One of Prince’s last masterpieces, The Spirits of My Reincarnation Brothers and Sisters, was painted in Philadelphia during the winter of 2006–2007. He had used a similar title for a painting made late in the 1960s, which is now in the collection of the Philadelphia Museum of Art. It pictured his deceased brothers and sisters as spirits, Alokolobo on the left, Sigidi on the right. They reappear in the new painting, but now they are musicians, and the leader of their band stands centrally among them. They sway and twist, peering through lidded and split spirit eyes. Their leader stands firmly on the midline; his eyes are the sad eyes of a human being. The leader is Prince. The spirits represent the people around him who hound him for money, who rely on him for leadership, but burden him with incessant demands. Successful and sad, this is Prince at the end.

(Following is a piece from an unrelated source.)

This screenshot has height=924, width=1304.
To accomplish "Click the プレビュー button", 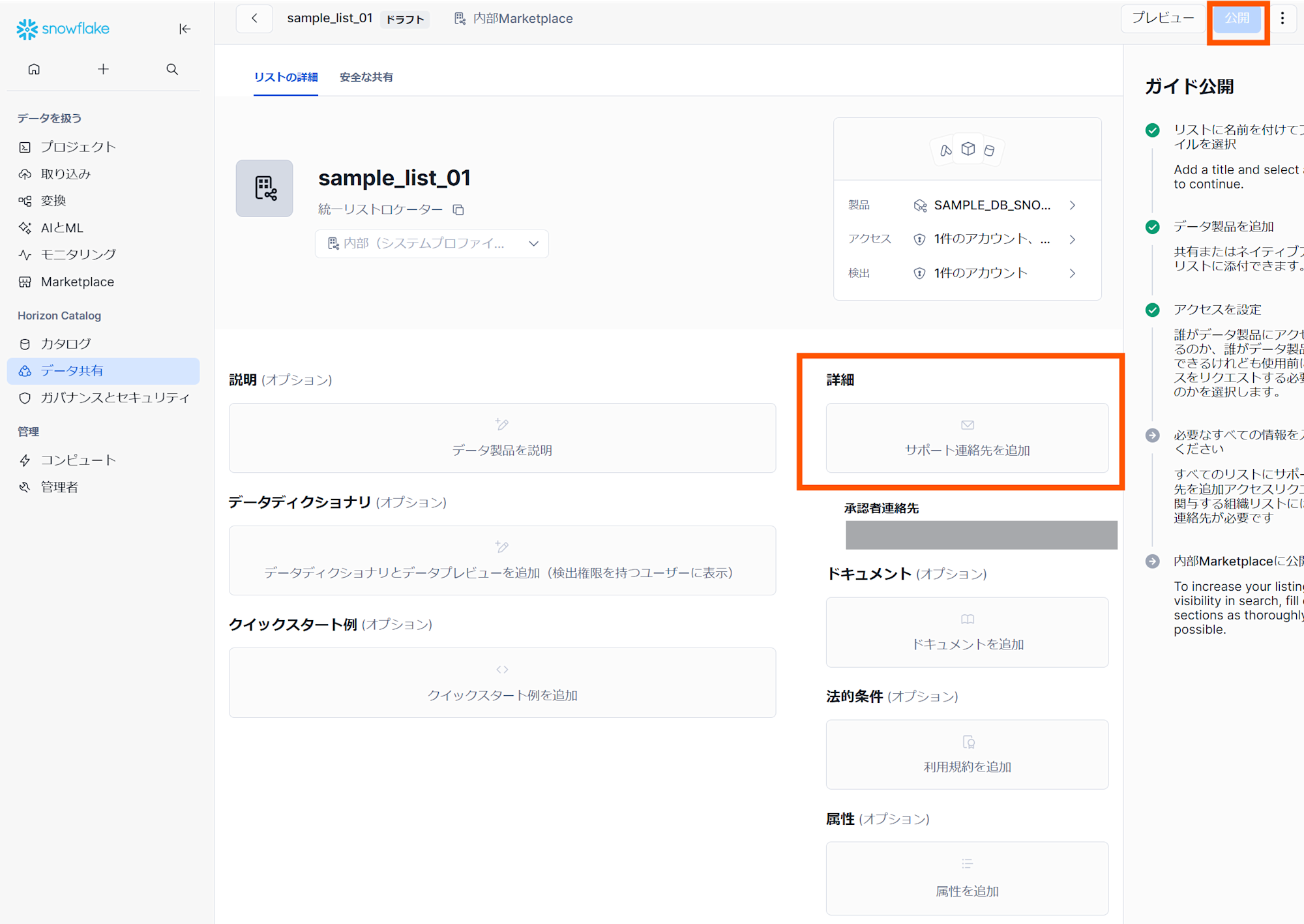I will (x=1163, y=19).
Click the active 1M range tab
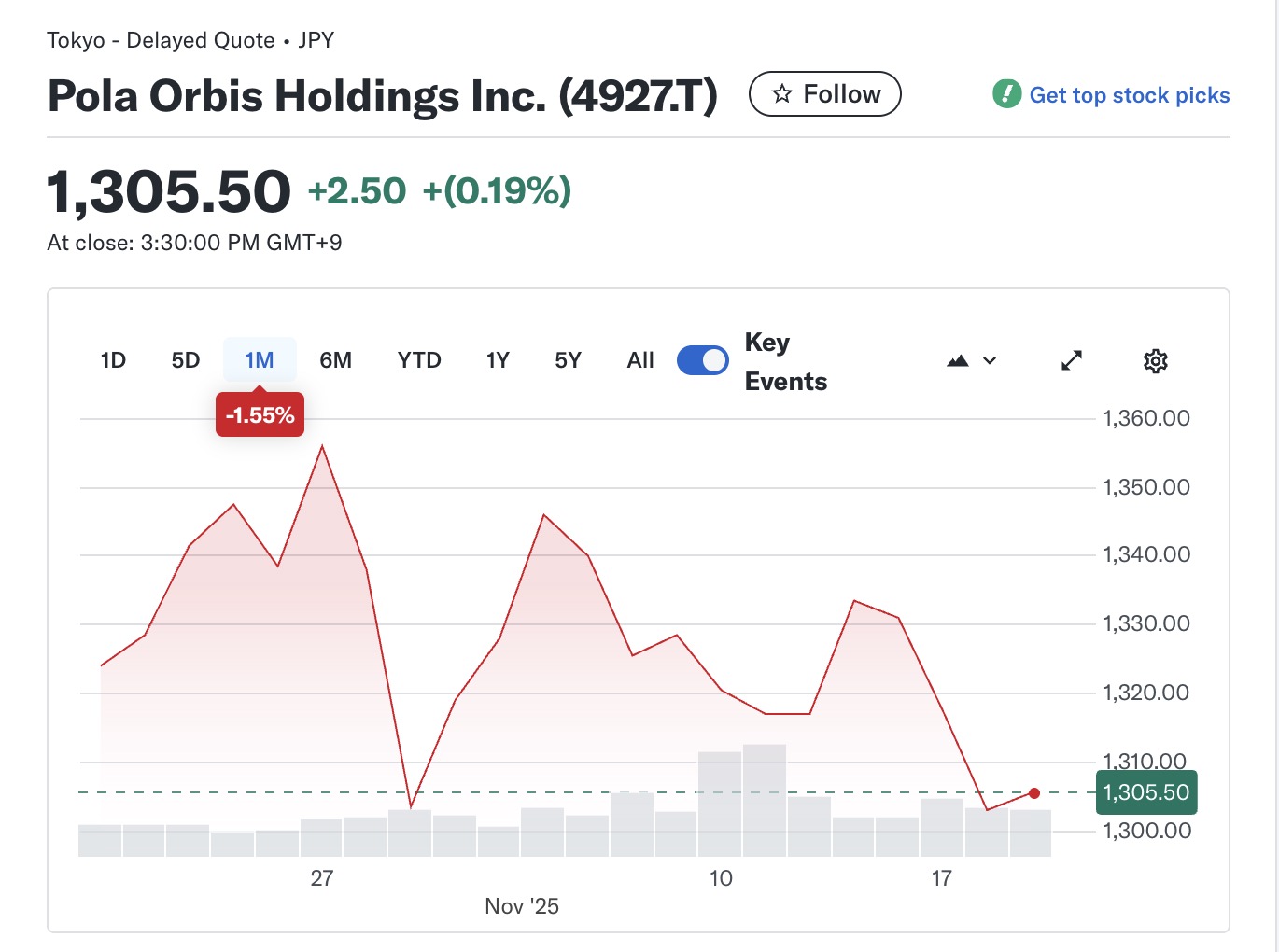Screen dimensions: 1279x952 (x=260, y=360)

Prince Twins Seven-Seven was a complicated man who led a complicated life, and he was a friend of mine. The man was a wonder, his dreams spread as wide as the sky. Beginning, in his words, as “a throwaway boy from the bush,” what he accomplished is astounding. He might have been a king; he was a great artist. The works he left us recall an exhilarating moment in the history of art, before the postmodern collapse into the trivially familiar, and they will endure, preserving the spirit of a skilled, imaginative man who laughed easily and wept, courageously carrying on.

Henry Glassie is College Professor Emeritus at Indiana University, and the author of numerous books, including Passing the Time in Ballymenone (1982), Turkish Traditional Art Today (1993), Art and Life in Bangladesh (1997), Material Culture (1999), Vernacular Architecture (2000), and Prince Twins Seven-Seven (2010). He has received many awards for his work, most recently the award for a lifetime of scholarly achievement from the American Folklore Society and the Charles Homer Haskins Prize of the American Council of Learned Societies for a distinguished career of humanistic scholarship.